● **ACTIVITY**
From the listing below, retype exactly the line holding "Where should I click to: Click the green", the line holding "This screenshot has height=819, width=1456.", and the lines between them; skip everything else.

(PROVIDED DATA)

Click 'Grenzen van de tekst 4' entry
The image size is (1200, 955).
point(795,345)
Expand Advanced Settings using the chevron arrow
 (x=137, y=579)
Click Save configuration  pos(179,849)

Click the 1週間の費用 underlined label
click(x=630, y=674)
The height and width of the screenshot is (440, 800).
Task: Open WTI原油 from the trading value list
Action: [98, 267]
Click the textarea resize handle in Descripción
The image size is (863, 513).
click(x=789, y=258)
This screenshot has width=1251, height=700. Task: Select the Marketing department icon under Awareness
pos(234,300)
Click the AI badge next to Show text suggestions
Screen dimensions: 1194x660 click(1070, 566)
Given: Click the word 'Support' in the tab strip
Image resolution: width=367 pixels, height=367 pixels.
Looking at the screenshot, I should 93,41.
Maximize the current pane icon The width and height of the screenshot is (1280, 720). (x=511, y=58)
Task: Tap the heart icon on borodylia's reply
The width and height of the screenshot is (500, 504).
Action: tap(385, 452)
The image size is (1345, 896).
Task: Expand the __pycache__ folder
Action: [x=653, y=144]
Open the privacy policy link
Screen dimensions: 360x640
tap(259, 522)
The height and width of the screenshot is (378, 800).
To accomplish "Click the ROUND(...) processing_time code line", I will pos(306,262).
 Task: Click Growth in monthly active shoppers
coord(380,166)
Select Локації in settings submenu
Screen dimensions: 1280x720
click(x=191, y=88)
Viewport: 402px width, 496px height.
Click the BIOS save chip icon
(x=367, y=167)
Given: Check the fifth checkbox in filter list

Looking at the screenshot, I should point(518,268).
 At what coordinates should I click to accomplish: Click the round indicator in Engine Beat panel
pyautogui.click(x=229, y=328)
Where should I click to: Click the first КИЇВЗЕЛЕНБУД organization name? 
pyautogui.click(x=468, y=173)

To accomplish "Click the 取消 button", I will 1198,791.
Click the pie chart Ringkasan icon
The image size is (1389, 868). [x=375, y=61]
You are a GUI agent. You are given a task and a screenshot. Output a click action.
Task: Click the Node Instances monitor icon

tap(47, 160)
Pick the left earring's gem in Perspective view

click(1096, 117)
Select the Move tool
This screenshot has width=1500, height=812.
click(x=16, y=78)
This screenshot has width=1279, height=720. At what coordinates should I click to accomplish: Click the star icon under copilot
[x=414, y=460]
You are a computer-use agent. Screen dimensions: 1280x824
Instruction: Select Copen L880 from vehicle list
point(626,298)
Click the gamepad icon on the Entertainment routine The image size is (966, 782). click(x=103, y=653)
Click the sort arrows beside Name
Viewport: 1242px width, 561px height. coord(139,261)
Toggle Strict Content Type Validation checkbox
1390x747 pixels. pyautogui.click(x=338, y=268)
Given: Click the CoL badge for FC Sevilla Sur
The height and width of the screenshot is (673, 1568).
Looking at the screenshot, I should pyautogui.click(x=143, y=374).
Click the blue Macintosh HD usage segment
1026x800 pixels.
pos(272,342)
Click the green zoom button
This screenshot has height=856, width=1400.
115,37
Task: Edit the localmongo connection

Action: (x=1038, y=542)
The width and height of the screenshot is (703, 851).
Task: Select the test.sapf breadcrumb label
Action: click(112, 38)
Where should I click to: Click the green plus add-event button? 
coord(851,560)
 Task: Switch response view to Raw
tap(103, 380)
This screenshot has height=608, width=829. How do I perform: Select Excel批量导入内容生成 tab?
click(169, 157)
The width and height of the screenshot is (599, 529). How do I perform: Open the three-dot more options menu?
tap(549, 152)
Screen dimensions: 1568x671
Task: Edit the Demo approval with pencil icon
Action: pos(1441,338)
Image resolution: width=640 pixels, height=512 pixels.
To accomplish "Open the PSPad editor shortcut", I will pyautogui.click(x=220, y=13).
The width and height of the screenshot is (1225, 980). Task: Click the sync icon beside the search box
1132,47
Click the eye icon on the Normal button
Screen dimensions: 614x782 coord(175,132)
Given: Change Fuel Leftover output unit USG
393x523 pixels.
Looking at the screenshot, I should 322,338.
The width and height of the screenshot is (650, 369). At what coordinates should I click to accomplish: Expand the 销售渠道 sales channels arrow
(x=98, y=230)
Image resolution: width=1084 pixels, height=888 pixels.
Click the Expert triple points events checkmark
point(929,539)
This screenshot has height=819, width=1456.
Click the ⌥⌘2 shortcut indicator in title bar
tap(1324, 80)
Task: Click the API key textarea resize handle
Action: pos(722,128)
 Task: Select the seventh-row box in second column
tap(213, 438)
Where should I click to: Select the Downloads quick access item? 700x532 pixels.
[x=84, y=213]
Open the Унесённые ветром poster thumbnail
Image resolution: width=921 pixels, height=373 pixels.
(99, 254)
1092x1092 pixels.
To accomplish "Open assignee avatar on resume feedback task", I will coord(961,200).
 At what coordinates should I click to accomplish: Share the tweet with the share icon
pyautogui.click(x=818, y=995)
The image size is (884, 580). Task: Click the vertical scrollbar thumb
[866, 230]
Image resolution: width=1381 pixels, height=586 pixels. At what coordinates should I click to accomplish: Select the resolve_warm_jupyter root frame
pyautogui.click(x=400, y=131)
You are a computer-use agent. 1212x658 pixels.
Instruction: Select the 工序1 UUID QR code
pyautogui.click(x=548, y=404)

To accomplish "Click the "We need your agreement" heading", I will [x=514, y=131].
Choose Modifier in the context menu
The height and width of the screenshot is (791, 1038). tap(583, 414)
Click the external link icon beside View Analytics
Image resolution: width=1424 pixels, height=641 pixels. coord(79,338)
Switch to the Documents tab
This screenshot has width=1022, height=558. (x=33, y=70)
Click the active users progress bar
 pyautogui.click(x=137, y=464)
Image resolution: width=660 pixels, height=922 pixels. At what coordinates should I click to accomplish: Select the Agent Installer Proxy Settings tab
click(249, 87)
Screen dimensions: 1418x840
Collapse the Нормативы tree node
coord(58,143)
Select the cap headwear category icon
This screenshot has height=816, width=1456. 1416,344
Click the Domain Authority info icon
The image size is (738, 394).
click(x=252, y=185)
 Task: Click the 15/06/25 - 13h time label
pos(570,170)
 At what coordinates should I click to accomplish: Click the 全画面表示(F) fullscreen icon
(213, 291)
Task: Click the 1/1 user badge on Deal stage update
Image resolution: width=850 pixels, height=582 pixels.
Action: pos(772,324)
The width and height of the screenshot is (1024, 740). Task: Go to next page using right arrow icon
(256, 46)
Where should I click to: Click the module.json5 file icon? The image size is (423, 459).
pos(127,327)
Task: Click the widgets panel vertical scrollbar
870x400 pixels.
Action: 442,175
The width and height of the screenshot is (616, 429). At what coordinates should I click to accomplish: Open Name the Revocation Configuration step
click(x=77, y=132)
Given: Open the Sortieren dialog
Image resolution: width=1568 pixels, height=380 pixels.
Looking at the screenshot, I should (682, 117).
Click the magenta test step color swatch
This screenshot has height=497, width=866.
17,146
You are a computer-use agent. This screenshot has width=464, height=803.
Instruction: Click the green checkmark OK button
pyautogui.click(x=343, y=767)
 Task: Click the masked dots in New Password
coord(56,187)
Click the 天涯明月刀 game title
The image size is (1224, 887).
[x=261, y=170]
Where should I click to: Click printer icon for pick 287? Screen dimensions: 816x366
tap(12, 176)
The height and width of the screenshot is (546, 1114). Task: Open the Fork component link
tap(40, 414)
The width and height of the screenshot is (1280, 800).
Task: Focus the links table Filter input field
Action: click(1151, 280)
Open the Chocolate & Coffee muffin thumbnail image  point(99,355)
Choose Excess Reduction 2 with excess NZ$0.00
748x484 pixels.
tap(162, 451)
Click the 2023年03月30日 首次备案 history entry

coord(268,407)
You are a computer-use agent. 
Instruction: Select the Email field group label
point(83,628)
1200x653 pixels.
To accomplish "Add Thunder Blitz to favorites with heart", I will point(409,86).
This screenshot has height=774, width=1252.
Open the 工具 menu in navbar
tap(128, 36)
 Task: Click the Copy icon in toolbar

(End PROVIDED DATA)

● **TASK ANSWER**
Where should I click to: Click the green plus add-event button? 
coord(851,560)
 Task: Switch response view to Raw
tap(103, 380)
This screenshot has height=608, width=829. How do I perform: Select Excel批量导入内容生成 tab?
click(169, 157)
The width and height of the screenshot is (599, 529). How do I perform: Open the three-dot more options menu?
tap(549, 152)
Screen dimensions: 1568x671
Task: Edit the Demo approval with pencil icon
Action: pos(1441,338)
Image resolution: width=640 pixels, height=512 pixels.
To accomplish "Open the PSPad editor shortcut", I will pyautogui.click(x=220, y=13).
The width and height of the screenshot is (1225, 980). Task: Click the sync icon beside the search box
1132,47
Click the eye icon on the Normal button
Screen dimensions: 614x782 coord(175,132)
Given: Change Fuel Leftover output unit USG
393x523 pixels.
Looking at the screenshot, I should 322,338.
The width and height of the screenshot is (650, 369). At what coordinates should I click to accomplish: Expand the 销售渠道 sales channels arrow
(x=98, y=230)
Image resolution: width=1084 pixels, height=888 pixels.
Click the Expert triple points events checkmark
point(929,539)
This screenshot has height=819, width=1456.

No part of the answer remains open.